- _Your objective_
Using the data below, work out how many of its lines contain "Typora", and give that number with nothing added.

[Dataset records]
============================================================

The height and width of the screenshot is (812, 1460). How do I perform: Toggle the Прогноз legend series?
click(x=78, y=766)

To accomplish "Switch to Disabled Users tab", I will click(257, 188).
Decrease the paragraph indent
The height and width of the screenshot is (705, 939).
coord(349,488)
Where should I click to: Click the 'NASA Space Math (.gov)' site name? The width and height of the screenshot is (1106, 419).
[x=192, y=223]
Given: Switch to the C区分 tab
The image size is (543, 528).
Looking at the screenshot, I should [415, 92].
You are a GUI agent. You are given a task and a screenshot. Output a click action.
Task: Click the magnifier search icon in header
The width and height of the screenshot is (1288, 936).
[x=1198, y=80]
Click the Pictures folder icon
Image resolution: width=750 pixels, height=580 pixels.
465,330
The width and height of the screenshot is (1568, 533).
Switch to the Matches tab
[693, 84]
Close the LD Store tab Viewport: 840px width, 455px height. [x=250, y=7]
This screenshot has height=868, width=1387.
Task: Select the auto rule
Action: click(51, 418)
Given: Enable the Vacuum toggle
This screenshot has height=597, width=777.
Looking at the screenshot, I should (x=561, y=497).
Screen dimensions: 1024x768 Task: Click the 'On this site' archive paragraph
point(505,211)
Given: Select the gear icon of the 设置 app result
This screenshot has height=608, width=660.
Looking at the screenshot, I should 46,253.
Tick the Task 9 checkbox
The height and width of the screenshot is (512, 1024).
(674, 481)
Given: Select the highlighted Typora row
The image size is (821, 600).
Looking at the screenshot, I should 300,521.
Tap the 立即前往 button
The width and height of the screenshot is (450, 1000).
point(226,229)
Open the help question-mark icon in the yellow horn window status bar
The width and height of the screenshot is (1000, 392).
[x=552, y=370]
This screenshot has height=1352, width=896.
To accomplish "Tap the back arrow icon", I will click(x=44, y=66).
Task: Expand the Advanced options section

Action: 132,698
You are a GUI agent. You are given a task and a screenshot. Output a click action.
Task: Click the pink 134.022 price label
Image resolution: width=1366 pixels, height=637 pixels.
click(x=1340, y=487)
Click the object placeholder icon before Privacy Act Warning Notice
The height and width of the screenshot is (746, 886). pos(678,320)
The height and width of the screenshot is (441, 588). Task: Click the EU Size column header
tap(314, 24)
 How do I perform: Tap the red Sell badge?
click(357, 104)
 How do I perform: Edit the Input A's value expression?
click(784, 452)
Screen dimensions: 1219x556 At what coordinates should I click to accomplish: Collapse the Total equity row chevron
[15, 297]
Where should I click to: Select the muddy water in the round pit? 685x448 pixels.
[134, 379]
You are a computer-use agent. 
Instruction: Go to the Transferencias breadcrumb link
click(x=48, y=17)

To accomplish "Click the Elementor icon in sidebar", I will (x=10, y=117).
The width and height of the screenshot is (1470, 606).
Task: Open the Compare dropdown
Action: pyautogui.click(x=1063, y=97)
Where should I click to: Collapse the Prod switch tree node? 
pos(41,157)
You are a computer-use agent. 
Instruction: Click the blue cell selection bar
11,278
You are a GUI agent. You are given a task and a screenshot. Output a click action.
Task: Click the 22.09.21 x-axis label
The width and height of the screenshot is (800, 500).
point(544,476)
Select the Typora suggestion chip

============================================================

- _Output below_
2